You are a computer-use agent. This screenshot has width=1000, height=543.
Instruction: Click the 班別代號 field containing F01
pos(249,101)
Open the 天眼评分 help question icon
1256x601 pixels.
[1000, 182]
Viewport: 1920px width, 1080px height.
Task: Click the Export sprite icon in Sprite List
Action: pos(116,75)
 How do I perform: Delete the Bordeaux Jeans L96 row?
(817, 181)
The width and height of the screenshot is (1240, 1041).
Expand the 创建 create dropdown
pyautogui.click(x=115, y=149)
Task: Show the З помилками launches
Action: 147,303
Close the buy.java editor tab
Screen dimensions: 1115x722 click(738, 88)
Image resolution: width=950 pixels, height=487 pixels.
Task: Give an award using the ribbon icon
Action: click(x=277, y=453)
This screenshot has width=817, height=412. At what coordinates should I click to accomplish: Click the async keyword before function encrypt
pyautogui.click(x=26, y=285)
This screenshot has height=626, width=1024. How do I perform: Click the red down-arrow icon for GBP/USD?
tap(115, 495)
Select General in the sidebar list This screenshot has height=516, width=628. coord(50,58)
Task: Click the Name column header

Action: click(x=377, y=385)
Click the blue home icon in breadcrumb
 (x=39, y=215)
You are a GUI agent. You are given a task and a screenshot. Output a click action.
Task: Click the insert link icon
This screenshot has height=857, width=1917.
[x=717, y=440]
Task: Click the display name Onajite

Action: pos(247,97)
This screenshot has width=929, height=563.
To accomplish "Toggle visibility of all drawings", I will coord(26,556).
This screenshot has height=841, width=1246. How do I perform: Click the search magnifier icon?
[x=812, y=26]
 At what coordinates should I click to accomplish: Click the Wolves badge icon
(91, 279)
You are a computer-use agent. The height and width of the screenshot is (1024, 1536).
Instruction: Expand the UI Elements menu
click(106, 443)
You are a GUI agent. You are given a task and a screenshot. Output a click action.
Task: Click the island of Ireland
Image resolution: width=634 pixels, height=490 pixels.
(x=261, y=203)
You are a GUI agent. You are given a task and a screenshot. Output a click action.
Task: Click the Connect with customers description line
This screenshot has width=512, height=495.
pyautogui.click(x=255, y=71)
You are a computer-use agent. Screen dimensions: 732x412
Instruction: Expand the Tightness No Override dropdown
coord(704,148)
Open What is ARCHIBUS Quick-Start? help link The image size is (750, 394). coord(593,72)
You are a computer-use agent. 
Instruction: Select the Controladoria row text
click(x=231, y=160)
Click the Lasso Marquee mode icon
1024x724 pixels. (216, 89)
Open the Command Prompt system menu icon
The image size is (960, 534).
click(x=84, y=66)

— Work order —
Count every line of the material that holds the string "link", then give the total alone.

— Output of the exercise —
2